“のりこえねっと”が昨年振り返りシンポ――反レイシズムで社会の合意を
2014年7月2日10:18AM
6月11日、反レイシズムの風が東京・千代田区の明治大学に吹き寄せた。差別を扇動するヘイトスピーチに対抗する団体「のりこえねっと」主催で「のりこえシンポ」が開かれ、主に首都圏で活動するメンバーなどが一堂に会した。
のりこえねっとの辛淑玉・共同代表は冒頭で、のりこえねっとが確認できただけで昨年のヘイトデモ件数は360件以上にのぼったと報告。

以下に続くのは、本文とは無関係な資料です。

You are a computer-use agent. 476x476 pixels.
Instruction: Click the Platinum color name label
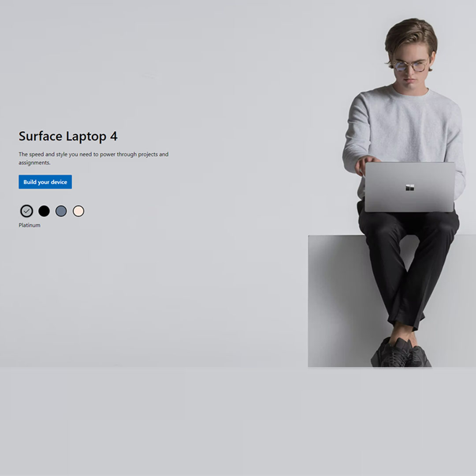click(30, 225)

ただ、「360件でおさまったのは、たくさんの人たちがカウンター活動をしたから」とした。
第1部では各団体からの活動報告、今後の展望が示された。「レイシストをしばき隊」を母体にしてできたC.R.A.C.(Counter-Racist Action Collective)の野間易通さんは、ヘイトデモに反対するカウンターの動きに関し、「これまでとの違いは、集まる人のほとんどがマジョリティーである日本人」と話した。ヘイトスピーチの蔓延は「民主主義の危機」との認識だ。
「超圧力」で在特会(在日特権を許さない市民の会)のヘイトデモを止めていくと意気込む男組の高橋直輝さんは、「今後は地方にウエートを置いた活動をします」とした。カウンター活動の周知に力を入れる女組の山下歩さんは、4カ国語で書かれた宣伝のカードを紹介。6、7月には都内で展示会を開く予定だ。差別反対東京アクションの石野雅之さんは、「人種差別撤廃都市宣言を都議会で採択させたい」と、今後の見通しを語った。
第2部では石坂啓・本誌編集委員、寺脇研・京都造形芸術大学教授、ラテン歌手でジャーナリストの八木啓代さんが鼎談。八木さんは、「セクハラ、パワハラはいけないというコンセンサスができてきたように、今後は(レイシズムに対して)レイハラは恥ずかしいという認識を作っていくべき」と主張。寺脇さんは「誤読と曲解でデタラメなことを言う人たちに対抗するためには、対抗する側ももっと学ぶべきことがある」とした。